U OHN WINN: In Myanmar the impact of rapid economic development, particularly in extractive industries, is a challenge for sustainable and efficient utilisation of non-renewable, natural resources and the environment. Although extractive industries contributed substantially to the rapid growth of the economy in recent years, we have been facing many challenges in relation to social and environmental issues. In this regard, strong institutions, clear environmental regulations and governance, law enforcement and social safeguards are undoubtedly required, along with social, economic and environment factors to achieve sustainable development. Therefore, Myanmar has been trying to be a Extractive Industries Transparency Initiative-compliant country to ensure transparency and accountability in natural resources exploitation and financial management.
What role do you anticipate small-scale mining will play in the development of the industry?
OHN WINN: The government is putting in place the policy, legal, procedural and governance instruments needed to achieve sustainable development in all sectors. Our government has already prioritised the environment as one of the seven strategies of its National Comprehensive Development Plan 2011-30, with a focus on environmental mainstreaming in the national policy and development agenda.
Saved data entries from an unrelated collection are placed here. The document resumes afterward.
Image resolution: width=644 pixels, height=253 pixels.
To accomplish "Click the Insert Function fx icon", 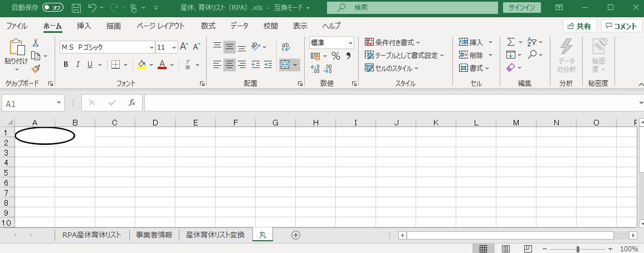I will point(132,103).
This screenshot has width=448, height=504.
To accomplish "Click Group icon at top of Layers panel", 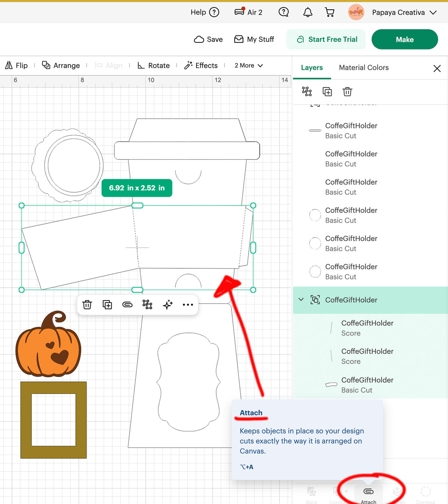I will pos(307,91).
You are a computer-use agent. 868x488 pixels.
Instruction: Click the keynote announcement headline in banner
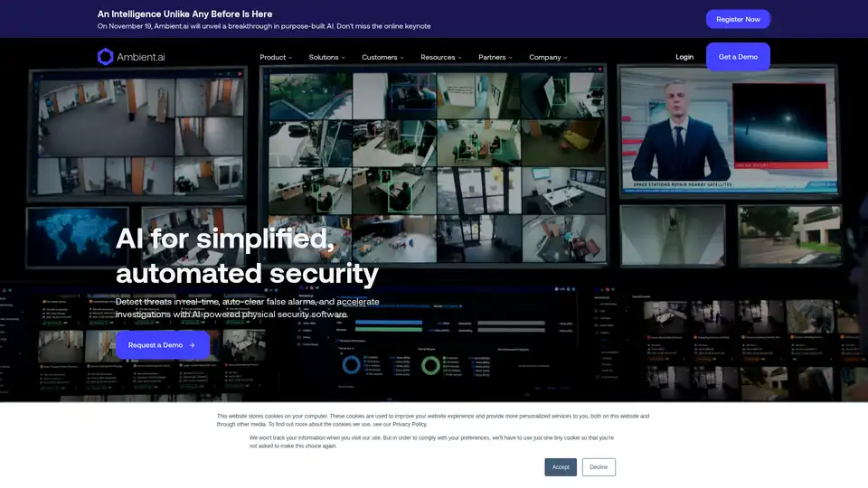pyautogui.click(x=185, y=14)
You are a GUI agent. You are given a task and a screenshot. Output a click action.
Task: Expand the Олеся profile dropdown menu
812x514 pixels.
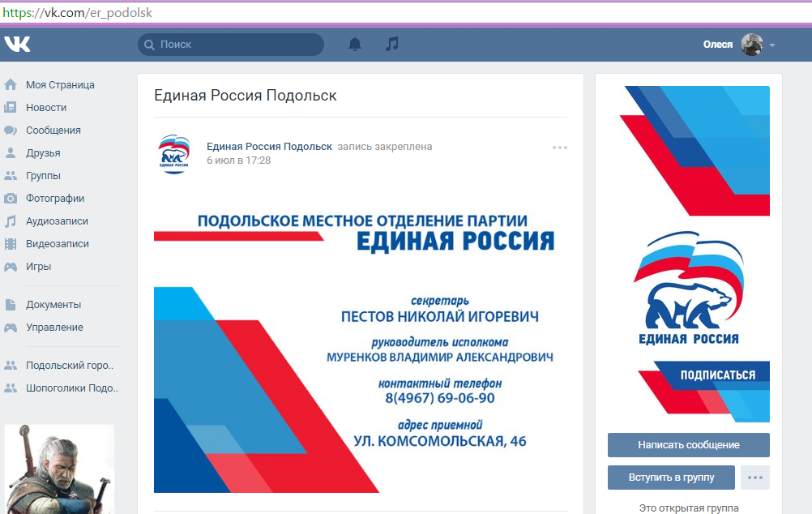[x=772, y=45]
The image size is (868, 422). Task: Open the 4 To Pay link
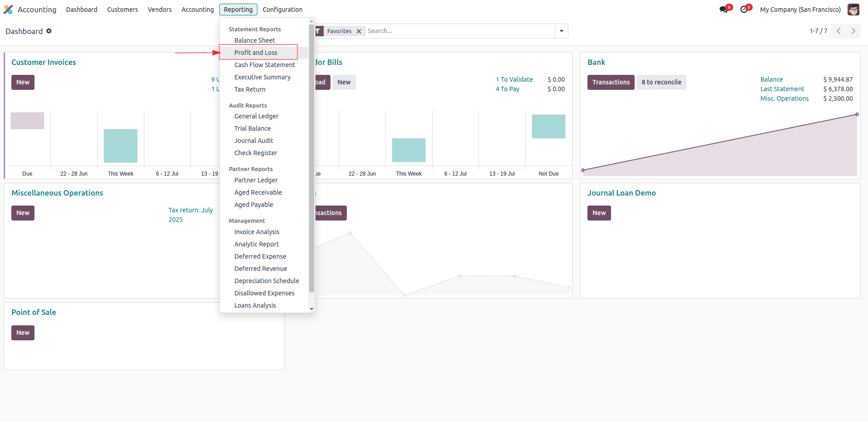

Small-scale mining can enhance the livelihood of rural people and will play a vital role in the sustainable development of the industry. However, the participation and effort of all stakeholders is needed to avoid negative social and environmental impacts. Thus, our ministry is shaping the small-scale mining industry to improve environmental management and sustainability by legalising small-scale mining; providing training and education assistance; contributing to community development; conducting regular inspections and checks; and ensuring the participation of all stakeholders. Given its important role in the sustainable development of industry, small-scale mining has to invest responsibly and in line with the existing legal frameworks, including the Environmental Conservation Law and the Forest Law.
In your opinion, how have foreign investors reacted to the amended mining laws?
OHN WINN: The amendments clearly mention that foreigners can invest in production-sharing contracts, profit-sharing contracts and equity sharing. Therefore, the amended mining laws are more attractive to foreign investors than before.
Based on the Myanmar Mines Law, the Myanmar Mines Rules will be implemented as a follow-up action. After the completion of the specified legislation, foreign investors in the mining sector will have a more streamlined entry procedure and clearer roadmap, in line with international practices in the field of exploration and mining.
What measures is the ministry taking to address illegal logging activity?
OHN WINN: The Forest Department has taken several measures to combat illegal timber. Law enforcement is fundamental in combatting illegal logging, and we are trying to strengthen this in accordance with existing policies, laws and regulations. Another concerted effort is curbing the tracts and pathways along border areas, waterways, roads and illegal logging hotspots by forestry staff and a task force including the army, police, Customs, and local authorities and communities. To reduce illegal logging activity we must also try to fulfil domestic timber demand through various programmes. Lastly, we must organise a series of forestry extension and environmental education activities to increase public awareness.